▶ Work order: Please reproduce the entries that follow without a single difference.

(Stored items)
==================================================

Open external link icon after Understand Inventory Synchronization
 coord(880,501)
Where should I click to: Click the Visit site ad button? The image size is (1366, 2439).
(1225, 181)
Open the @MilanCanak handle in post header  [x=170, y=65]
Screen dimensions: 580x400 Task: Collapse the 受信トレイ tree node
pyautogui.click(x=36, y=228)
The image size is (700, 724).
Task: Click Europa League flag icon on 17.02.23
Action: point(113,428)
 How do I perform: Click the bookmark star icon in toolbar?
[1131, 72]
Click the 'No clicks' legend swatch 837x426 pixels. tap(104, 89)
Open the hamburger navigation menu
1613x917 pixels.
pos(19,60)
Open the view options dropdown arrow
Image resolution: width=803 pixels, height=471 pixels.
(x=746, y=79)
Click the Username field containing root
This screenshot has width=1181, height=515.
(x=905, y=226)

==================================================

▶ Written solution:
Open external link icon after Understand Inventory Synchronization
 coord(880,501)
Where should I click to: Click the Visit site ad button? The image size is (1366, 2439).
(1225, 181)
Open the @MilanCanak handle in post header  [x=170, y=65]
Screen dimensions: 580x400 Task: Collapse the 受信トレイ tree node
pyautogui.click(x=36, y=228)
The image size is (700, 724).
Task: Click Europa League flag icon on 17.02.23
Action: point(113,428)
 How do I perform: Click the bookmark star icon in toolbar?
[1131, 72]
Click the 'No clicks' legend swatch 837x426 pixels. tap(104, 89)
Open the hamburger navigation menu
1613x917 pixels.
pos(19,60)
Open the view options dropdown arrow
Image resolution: width=803 pixels, height=471 pixels.
(x=746, y=79)
Click the Username field containing root
This screenshot has width=1181, height=515.
(x=905, y=226)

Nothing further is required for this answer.